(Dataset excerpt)
|---|

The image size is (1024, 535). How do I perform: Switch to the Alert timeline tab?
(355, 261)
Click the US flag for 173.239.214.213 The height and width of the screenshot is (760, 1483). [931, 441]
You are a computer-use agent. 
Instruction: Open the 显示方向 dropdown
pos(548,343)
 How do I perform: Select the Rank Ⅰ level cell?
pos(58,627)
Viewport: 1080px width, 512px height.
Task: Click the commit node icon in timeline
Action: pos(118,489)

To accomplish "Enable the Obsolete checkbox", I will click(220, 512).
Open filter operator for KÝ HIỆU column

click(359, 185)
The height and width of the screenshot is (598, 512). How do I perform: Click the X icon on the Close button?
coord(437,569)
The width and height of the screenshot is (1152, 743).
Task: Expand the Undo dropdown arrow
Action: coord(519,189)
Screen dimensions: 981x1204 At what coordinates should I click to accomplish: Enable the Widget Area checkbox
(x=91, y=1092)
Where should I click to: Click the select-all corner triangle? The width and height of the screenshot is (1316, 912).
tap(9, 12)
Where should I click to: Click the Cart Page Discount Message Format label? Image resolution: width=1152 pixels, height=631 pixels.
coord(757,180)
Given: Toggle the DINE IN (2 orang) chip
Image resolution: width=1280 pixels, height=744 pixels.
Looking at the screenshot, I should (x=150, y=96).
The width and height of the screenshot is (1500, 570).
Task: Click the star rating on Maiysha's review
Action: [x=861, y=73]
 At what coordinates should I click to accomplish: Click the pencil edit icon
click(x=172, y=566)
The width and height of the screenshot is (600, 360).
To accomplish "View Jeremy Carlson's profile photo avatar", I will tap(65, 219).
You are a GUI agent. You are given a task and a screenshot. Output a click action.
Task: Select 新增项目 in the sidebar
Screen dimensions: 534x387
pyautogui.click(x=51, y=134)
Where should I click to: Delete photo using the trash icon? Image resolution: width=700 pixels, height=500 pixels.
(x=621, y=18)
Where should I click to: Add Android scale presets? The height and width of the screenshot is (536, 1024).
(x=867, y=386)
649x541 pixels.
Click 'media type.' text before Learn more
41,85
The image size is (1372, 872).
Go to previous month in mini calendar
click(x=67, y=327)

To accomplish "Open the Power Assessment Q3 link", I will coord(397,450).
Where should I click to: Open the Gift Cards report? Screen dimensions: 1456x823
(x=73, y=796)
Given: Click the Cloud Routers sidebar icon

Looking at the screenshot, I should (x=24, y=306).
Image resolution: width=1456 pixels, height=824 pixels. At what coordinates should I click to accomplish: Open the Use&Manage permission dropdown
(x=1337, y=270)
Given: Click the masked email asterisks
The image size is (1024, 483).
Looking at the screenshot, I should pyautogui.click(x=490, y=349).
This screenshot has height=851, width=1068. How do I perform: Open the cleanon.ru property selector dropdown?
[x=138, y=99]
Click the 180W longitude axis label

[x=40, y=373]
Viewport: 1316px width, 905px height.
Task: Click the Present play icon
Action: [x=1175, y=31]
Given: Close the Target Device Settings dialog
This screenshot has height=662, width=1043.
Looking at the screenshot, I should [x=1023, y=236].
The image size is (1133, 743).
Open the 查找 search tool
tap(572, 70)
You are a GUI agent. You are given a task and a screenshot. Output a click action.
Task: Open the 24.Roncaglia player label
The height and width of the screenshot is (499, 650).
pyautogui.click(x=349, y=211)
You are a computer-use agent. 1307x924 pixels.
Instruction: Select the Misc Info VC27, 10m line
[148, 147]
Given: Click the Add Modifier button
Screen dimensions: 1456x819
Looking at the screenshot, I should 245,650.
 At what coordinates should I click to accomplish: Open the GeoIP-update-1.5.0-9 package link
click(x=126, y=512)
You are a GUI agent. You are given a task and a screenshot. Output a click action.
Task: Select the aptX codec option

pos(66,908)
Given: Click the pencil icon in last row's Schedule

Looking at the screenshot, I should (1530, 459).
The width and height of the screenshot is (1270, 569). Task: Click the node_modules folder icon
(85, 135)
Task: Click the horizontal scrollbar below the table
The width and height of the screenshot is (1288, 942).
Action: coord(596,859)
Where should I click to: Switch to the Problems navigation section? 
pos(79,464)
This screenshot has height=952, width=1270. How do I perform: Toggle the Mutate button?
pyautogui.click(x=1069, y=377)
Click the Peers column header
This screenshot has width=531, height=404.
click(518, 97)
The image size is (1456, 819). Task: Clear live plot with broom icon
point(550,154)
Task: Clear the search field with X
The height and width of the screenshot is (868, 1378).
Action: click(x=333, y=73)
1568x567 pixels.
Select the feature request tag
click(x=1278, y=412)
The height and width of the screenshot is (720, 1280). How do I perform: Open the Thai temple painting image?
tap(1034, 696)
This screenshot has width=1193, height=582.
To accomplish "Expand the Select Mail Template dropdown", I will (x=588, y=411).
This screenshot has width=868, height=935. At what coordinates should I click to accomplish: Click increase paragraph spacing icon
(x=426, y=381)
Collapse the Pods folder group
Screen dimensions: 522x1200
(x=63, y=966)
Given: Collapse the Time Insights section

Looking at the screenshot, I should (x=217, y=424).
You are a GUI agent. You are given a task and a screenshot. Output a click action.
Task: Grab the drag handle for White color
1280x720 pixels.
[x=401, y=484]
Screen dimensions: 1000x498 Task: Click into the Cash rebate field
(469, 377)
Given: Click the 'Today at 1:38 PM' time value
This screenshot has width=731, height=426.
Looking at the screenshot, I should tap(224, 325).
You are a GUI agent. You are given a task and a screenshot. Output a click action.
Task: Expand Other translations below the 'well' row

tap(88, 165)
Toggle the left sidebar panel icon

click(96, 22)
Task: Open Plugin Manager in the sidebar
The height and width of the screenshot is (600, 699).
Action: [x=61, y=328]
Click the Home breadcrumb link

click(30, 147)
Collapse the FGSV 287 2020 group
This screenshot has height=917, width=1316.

|---|

Replace "GUI agent" with "screen-navigation agent" wherever it occurs in the listing above, and reproduce the full listing with no other changes.

The image size is (1024, 535). How do I perform: Switch to the Alert timeline tab?
(355, 261)
Click the US flag for 173.239.214.213 The height and width of the screenshot is (760, 1483). [931, 441]
You are a computer-use agent. 
Instruction: Open the 显示方向 dropdown
pos(548,343)
 How do I perform: Select the Rank Ⅰ level cell?
pos(58,627)
Viewport: 1080px width, 512px height.
Task: Click the commit node icon in timeline
Action: pos(118,489)

To accomplish "Enable the Obsolete checkbox", I will click(220, 512).
Open filter operator for KÝ HIỆU column

click(359, 185)
The height and width of the screenshot is (598, 512). How do I perform: Click the X icon on the Close button?
coord(437,569)
The width and height of the screenshot is (1152, 743).
Task: Expand the Undo dropdown arrow
Action: coord(519,189)
Screen dimensions: 981x1204 At what coordinates should I click to accomplish: Enable the Widget Area checkbox
(x=91, y=1092)
Where should I click to: Click the select-all corner triangle? The width and height of the screenshot is (1316, 912).
tap(9, 12)
Where should I click to: Click the Cart Page Discount Message Format label? Image resolution: width=1152 pixels, height=631 pixels.
coord(757,180)
Given: Toggle the DINE IN (2 orang) chip
Image resolution: width=1280 pixels, height=744 pixels.
Looking at the screenshot, I should (x=150, y=96).
The width and height of the screenshot is (1500, 570).
Task: Click the star rating on Maiysha's review
Action: [x=861, y=73]
 At what coordinates should I click to accomplish: Click the pencil edit icon
click(x=172, y=566)
The width and height of the screenshot is (600, 360).
To accomplish "View Jeremy Carlson's profile photo avatar", I will tap(65, 219).
You are a screen-navigation agent. You are given a task and a screenshot. Output a click action.
Task: Select 新增项目 in the sidebar
Screen dimensions: 534x387
pyautogui.click(x=51, y=134)
Where should I click to: Delete photo using the trash icon? Image resolution: width=700 pixels, height=500 pixels.
(x=621, y=18)
Where should I click to: Add Android scale presets? The height and width of the screenshot is (536, 1024).
(x=867, y=386)
649x541 pixels.
Click 'media type.' text before Learn more
41,85
The image size is (1372, 872).
Go to previous month in mini calendar
click(x=67, y=327)

To accomplish "Open the Power Assessment Q3 link", I will coord(397,450).
Where should I click to: Open the Gift Cards report? Screen dimensions: 1456x823
(x=73, y=796)
Given: Click the Cloud Routers sidebar icon

Looking at the screenshot, I should (x=24, y=306).
Image resolution: width=1456 pixels, height=824 pixels. At what coordinates should I click to accomplish: Open the Use&Manage permission dropdown
(x=1337, y=270)
Given: Click the masked email asterisks
The image size is (1024, 483).
Looking at the screenshot, I should pyautogui.click(x=490, y=349).
This screenshot has height=851, width=1068. How do I perform: Open the cleanon.ru property selector dropdown?
[x=138, y=99]
Click the 180W longitude axis label

[x=40, y=373]
Viewport: 1316px width, 905px height.
Task: Click the Present play icon
Action: [x=1175, y=31]
Given: Close the Target Device Settings dialog
This screenshot has height=662, width=1043.
Looking at the screenshot, I should [x=1023, y=236].
The image size is (1133, 743).
Open the 查找 search tool
tap(572, 70)
You are a screen-navigation agent. You are given a task and a screenshot. Output a click action.
Task: Open the 24.Roncaglia player label
The height and width of the screenshot is (499, 650).
pyautogui.click(x=349, y=211)
You are a computer-use agent. 1307x924 pixels.
Instruction: Select the Misc Info VC27, 10m line
[148, 147]
Given: Click the Add Modifier button
Screen dimensions: 1456x819
Looking at the screenshot, I should 245,650.
 At what coordinates should I click to accomplish: Open the GeoIP-update-1.5.0-9 package link
click(x=126, y=512)
You are a screen-navigation agent. You are given a task and a screenshot. Output a click action.
Task: Select the aptX codec option

pos(66,908)
Given: Click the pencil icon in last row's Schedule

Looking at the screenshot, I should (1530, 459).
The width and height of the screenshot is (1270, 569). Task: Click the node_modules folder icon
(85, 135)
Task: Click the horizontal scrollbar below the table
The width and height of the screenshot is (1288, 942).
Action: coord(596,859)
Where should I click to: Switch to the Problems navigation section? 
pos(79,464)
This screenshot has height=952, width=1270. How do I perform: Toggle the Mutate button?
pyautogui.click(x=1069, y=377)
Click the Peers column header
This screenshot has width=531, height=404.
click(518, 97)
The image size is (1456, 819). Task: Clear live plot with broom icon
point(550,154)
Task: Clear the search field with X
The height and width of the screenshot is (868, 1378).
Action: click(x=333, y=73)
1568x567 pixels.
Select the feature request tag
click(x=1278, y=412)
The height and width of the screenshot is (720, 1280). How do I perform: Open the Thai temple painting image?
tap(1034, 696)
This screenshot has width=1193, height=582.
To accomplish "Expand the Select Mail Template dropdown", I will (x=588, y=411).
This screenshot has width=868, height=935. At what coordinates should I click to accomplish: Click increase paragraph spacing icon
(x=426, y=381)
Collapse the Pods folder group
Screen dimensions: 522x1200
(x=63, y=966)
Given: Collapse the Time Insights section

Looking at the screenshot, I should (x=217, y=424).
You are a screen-navigation agent. You are given a task and a screenshot. Output a click action.
Task: Grab the drag handle for White color
1280x720 pixels.
[x=401, y=484]
Screen dimensions: 1000x498 Task: Click into the Cash rebate field
(469, 377)
Given: Click the 'Today at 1:38 PM' time value
This screenshot has width=731, height=426.
Looking at the screenshot, I should tap(224, 325).
You are a screen-navigation agent. You are given a task and a screenshot. Output a click action.
Task: Expand Other translations below the 'well' row

tap(88, 165)
Toggle the left sidebar panel icon

click(96, 22)
Task: Open Plugin Manager in the sidebar
The height and width of the screenshot is (600, 699).
Action: [x=61, y=328]
Click the Home breadcrumb link

click(30, 147)
Collapse the FGSV 287 2020 group
This screenshot has height=917, width=1316.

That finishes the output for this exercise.